The exercise -
Reproduce all of the following records verbatim, line by line, with no changes.

Extracted information -
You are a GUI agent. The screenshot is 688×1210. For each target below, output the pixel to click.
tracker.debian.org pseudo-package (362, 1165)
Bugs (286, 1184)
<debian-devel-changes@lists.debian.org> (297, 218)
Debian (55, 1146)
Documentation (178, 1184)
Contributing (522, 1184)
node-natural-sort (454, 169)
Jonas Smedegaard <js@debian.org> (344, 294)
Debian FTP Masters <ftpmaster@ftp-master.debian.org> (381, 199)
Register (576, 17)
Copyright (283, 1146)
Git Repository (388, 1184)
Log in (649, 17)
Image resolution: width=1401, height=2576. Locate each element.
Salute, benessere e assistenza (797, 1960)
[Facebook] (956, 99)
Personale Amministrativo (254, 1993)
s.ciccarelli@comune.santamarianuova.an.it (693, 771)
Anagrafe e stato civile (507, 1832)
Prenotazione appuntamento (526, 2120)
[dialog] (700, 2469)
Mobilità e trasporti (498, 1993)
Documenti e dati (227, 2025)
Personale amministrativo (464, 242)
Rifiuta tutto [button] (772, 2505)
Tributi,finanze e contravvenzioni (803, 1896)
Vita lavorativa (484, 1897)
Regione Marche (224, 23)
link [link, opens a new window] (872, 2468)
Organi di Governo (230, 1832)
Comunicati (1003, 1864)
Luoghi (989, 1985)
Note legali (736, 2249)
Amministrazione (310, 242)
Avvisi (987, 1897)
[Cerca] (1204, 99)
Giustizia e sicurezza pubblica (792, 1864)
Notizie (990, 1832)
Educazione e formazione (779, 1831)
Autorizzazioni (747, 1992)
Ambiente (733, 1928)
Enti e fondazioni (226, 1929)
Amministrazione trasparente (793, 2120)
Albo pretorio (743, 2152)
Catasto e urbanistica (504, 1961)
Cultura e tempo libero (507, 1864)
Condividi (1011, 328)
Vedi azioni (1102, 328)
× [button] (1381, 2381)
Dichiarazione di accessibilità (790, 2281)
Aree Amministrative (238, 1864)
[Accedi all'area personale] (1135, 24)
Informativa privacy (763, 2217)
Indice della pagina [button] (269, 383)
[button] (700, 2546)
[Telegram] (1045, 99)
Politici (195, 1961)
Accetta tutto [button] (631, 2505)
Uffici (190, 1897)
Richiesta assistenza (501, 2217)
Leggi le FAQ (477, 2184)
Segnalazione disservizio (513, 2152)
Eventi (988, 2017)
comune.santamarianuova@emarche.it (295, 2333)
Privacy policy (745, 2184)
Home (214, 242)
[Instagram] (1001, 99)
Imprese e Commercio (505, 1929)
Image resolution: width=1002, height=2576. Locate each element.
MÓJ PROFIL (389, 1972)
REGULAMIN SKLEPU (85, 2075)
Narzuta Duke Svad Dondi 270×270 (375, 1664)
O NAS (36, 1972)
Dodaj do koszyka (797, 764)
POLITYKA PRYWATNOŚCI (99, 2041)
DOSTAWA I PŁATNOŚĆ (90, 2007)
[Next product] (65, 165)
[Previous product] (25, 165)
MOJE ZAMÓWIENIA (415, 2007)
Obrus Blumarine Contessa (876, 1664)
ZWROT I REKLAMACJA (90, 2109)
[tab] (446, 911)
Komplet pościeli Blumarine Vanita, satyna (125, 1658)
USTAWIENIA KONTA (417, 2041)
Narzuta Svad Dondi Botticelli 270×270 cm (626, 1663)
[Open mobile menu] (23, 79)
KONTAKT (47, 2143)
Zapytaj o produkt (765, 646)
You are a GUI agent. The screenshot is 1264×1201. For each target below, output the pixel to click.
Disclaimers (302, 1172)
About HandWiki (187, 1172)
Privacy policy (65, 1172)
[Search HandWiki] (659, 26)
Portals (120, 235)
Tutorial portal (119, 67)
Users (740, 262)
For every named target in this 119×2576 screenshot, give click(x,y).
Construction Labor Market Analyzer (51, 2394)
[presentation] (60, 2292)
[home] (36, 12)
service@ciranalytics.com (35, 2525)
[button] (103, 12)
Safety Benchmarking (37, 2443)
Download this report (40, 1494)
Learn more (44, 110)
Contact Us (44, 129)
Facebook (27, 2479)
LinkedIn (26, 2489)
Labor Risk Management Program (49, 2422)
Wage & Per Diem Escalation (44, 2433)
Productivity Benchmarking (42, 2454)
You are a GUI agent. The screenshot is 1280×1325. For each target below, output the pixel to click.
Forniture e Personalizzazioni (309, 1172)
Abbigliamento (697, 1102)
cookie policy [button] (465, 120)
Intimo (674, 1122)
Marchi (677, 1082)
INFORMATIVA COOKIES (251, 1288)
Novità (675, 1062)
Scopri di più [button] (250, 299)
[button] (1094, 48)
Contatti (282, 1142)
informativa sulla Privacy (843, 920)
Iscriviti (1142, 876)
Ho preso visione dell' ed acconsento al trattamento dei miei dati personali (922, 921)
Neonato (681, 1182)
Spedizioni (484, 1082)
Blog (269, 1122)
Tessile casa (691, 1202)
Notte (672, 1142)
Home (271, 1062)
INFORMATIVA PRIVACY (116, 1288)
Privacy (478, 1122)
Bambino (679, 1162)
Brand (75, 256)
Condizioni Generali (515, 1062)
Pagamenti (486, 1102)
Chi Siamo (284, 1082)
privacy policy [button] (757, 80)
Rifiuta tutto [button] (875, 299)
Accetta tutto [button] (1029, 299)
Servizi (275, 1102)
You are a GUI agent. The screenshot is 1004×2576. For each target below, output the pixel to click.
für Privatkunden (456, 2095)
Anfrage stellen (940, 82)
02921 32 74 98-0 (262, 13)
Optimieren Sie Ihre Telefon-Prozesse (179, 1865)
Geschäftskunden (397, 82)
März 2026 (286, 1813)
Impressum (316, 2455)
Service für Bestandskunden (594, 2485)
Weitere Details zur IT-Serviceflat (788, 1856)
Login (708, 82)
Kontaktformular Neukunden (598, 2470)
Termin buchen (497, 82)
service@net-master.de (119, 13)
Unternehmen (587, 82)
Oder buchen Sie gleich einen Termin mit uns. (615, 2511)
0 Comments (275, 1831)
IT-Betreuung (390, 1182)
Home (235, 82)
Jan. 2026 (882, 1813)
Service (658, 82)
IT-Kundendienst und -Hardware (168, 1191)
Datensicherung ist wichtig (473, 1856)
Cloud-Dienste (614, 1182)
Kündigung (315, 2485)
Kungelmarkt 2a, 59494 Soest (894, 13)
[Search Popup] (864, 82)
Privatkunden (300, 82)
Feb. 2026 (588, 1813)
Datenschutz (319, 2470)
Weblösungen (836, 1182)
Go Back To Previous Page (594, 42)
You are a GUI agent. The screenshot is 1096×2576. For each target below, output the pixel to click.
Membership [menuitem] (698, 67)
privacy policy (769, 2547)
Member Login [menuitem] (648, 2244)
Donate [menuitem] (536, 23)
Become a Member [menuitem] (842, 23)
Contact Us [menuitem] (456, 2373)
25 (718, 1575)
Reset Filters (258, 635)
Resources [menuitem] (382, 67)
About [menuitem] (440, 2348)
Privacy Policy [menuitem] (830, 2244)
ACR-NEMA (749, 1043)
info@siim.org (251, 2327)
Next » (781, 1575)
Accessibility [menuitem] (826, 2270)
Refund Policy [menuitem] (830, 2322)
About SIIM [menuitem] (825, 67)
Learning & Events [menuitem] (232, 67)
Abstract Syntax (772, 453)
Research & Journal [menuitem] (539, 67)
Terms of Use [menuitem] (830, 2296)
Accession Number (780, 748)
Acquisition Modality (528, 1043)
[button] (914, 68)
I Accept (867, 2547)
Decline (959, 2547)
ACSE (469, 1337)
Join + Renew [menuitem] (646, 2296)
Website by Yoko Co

Result of the exercise -
You are a GUI agent. The screenshot is 688×1210. For each target below, output the pixel to click.
tracker.debian.org pseudo-package (362, 1165)
Bugs (286, 1184)
<debian-devel-changes@lists.debian.org> (297, 218)
Debian (55, 1146)
Documentation (178, 1184)
Contributing (522, 1184)
node-natural-sort (454, 169)
Jonas Smedegaard <js@debian.org> (344, 294)
Debian FTP Masters <ftpmaster@ftp-master.debian.org> (381, 199)
Register (576, 17)
Copyright (283, 1146)
Git Repository (388, 1184)
Log in (649, 17)
Image resolution: width=1401, height=2576. Locate each element.
Salute, benessere e assistenza (797, 1960)
[Facebook] (956, 99)
Personale Amministrativo (254, 1993)
s.ciccarelli@comune.santamarianuova.an.it (693, 771)
Anagrafe e stato civile (507, 1832)
Prenotazione appuntamento (526, 2120)
[dialog] (700, 2469)
Mobilità e trasporti (498, 1993)
Documenti e dati (227, 2025)
Personale amministrativo (464, 242)
Rifiuta tutto [button] (772, 2505)
Tributi,finanze e contravvenzioni (803, 1896)
Vita lavorativa (484, 1897)
Regione Marche (224, 23)
link [link, opens a new window] (872, 2468)
Organi di Governo (230, 1832)
Comunicati (1003, 1864)
Luoghi (989, 1985)
Note legali (736, 2249)
Amministrazione (310, 242)
Avvisi (987, 1897)
[Cerca] (1204, 99)
Giustizia e sicurezza pubblica (792, 1864)
Notizie (990, 1832)
Educazione e formazione (779, 1831)
Autorizzazioni (747, 1992)
Ambiente (733, 1928)
Enti e fondazioni (226, 1929)
Amministrazione trasparente (793, 2120)
Albo pretorio (743, 2152)
Catasto e urbanistica (504, 1961)
Cultura e tempo libero (507, 1864)
Condividi (1011, 328)
Vedi azioni (1102, 328)
× [button] (1381, 2381)
Dichiarazione di accessibilità (790, 2281)
Aree Amministrative (238, 1864)
[Accedi all'area personale] (1135, 24)
Informativa privacy (763, 2217)
Indice della pagina [button] (269, 383)
[button] (700, 2546)
[Telegram] (1045, 99)
Politici (195, 1961)
Accetta tutto [button] (631, 2505)
Uffici (190, 1897)
Richiesta assistenza (501, 2217)
Leggi le FAQ (477, 2184)
Segnalazione disservizio (513, 2152)
Eventi (988, 2017)
comune.santamarianuova@emarche.it (295, 2333)
Privacy policy (745, 2184)
Home (214, 242)
[Instagram] (1001, 99)
Imprese e Commercio (505, 1929)
Image resolution: width=1002, height=2576. Locate each element.
MÓJ PROFIL (389, 1972)
REGULAMIN SKLEPU (85, 2075)
Narzuta Duke Svad Dondi 270×270 (375, 1664)
O NAS (36, 1972)
Dodaj do koszyka (797, 764)
POLITYKA PRYWATNOŚCI (99, 2041)
DOSTAWA I PŁATNOŚĆ (90, 2007)
[Next product] (65, 165)
[Previous product] (25, 165)
MOJE ZAMÓWIENIA (415, 2007)
Obrus Blumarine Contessa (876, 1664)
ZWROT I REKLAMACJA (90, 2109)
[tab] (446, 911)
Komplet pościeli Blumarine Vanita, satyna (125, 1658)
USTAWIENIA KONTA (417, 2041)
Narzuta Svad Dondi Botticelli 270×270 cm (626, 1663)
[Open mobile menu] (23, 79)
KONTAKT (47, 2143)
Zapytaj o produkt (765, 646)
You are a GUI agent. The screenshot is 1264×1201. For each target below, output the pixel to click.
Disclaimers (302, 1172)
About HandWiki (187, 1172)
Privacy policy (65, 1172)
[Search HandWiki] (659, 26)
Portals (120, 235)
Tutorial portal (119, 67)
Users (740, 262)
For every named target in this 119×2576 screenshot, give click(x,y).
Construction Labor Market Analyzer (51, 2394)
[presentation] (60, 2292)
[home] (36, 12)
service@ciranalytics.com (35, 2525)
[button] (103, 12)
Safety Benchmarking (37, 2443)
Download this report (40, 1494)
Learn more (44, 110)
Contact Us (44, 129)
Facebook (27, 2479)
LinkedIn (26, 2489)
Labor Risk Management Program (49, 2422)
Wage & Per Diem Escalation (44, 2433)
Productivity Benchmarking (42, 2454)
You are a GUI agent. The screenshot is 1280×1325. For each target below, output the pixel to click.
Forniture e Personalizzazioni (309, 1172)
Abbigliamento (697, 1102)
cookie policy [button] (465, 120)
Intimo (674, 1122)
Marchi (677, 1082)
INFORMATIVA COOKIES (251, 1288)
Novità (675, 1062)
Scopri di più [button] (250, 299)
[button] (1094, 48)
Contatti (282, 1142)
informativa sulla Privacy (843, 920)
Iscriviti (1142, 876)
Ho preso visione dell' ed acconsento al trattamento dei miei dati personali (922, 921)
Neonato (681, 1182)
Spedizioni (484, 1082)
Blog (269, 1122)
Tessile casa (691, 1202)
Notte (672, 1142)
Home (271, 1062)
INFORMATIVA PRIVACY (116, 1288)
Privacy (478, 1122)
Bambino (679, 1162)
Brand (75, 256)
Condizioni Generali (515, 1062)
Pagamenti (486, 1102)
Chi Siamo (284, 1082)
privacy policy [button] (757, 80)
Rifiuta tutto [button] (875, 299)
Accetta tutto [button] (1029, 299)
Servizi (275, 1102)
You are a GUI agent. The screenshot is 1004×2576. For each target below, output the pixel to click.
für Privatkunden (456, 2095)
Anfrage stellen (940, 82)
02921 32 74 98-0 (262, 13)
Optimieren Sie Ihre Telefon-Prozesse (179, 1865)
Geschäftskunden (397, 82)
März 2026 (286, 1813)
Impressum (316, 2455)
Service für Bestandskunden (594, 2485)
Weitere Details zur IT-Serviceflat (788, 1856)
Login (708, 82)
Kontaktformular Neukunden (598, 2470)
Termin buchen (497, 82)
service@net-master.de (119, 13)
Unternehmen (587, 82)
Oder buchen Sie gleich einen Termin mit uns. (615, 2511)
0 Comments (275, 1831)
IT-Betreuung (390, 1182)
Home (235, 82)
Jan. 2026 (882, 1813)
Service (658, 82)
IT-Kundendienst und -Hardware (168, 1191)
Datensicherung ist wichtig (473, 1856)
Cloud-Dienste (614, 1182)
Kündigung (315, 2485)
Kungelmarkt 2a, 59494 Soest (894, 13)
[Search Popup] (864, 82)
Privatkunden (300, 82)
Feb. 2026 (588, 1813)
Datenschutz (319, 2470)
Weblösungen (836, 1182)
Go Back To Previous Page (594, 42)
You are a GUI agent. The screenshot is 1096×2576. For each target below, output the pixel to click.
Membership [menuitem] (698, 67)
privacy policy (769, 2547)
Member Login [menuitem] (648, 2244)
Donate [menuitem] (536, 23)
Become a Member [menuitem] (842, 23)
Contact Us [menuitem] (456, 2373)
25 (718, 1575)
Reset Filters (258, 635)
Resources [menuitem] (382, 67)
About [menuitem] (440, 2348)
Privacy Policy [menuitem] (830, 2244)
ACR-NEMA (749, 1043)
info@siim.org (251, 2327)
Next » (781, 1575)
Accessibility [menuitem] (826, 2270)
Refund Policy [menuitem] (830, 2322)
About SIIM [menuitem] (825, 67)
Learning & Events [menuitem] (232, 67)
Abstract Syntax (772, 453)
Research & Journal [menuitem] (539, 67)
Terms of Use [menuitem] (830, 2296)
Accession Number (780, 748)
Acquisition Modality (528, 1043)
[button] (914, 68)
I Accept (867, 2547)
Decline (959, 2547)
ACSE (469, 1337)
Join + Renew [menuitem] (646, 2296)
Website by Yoko Co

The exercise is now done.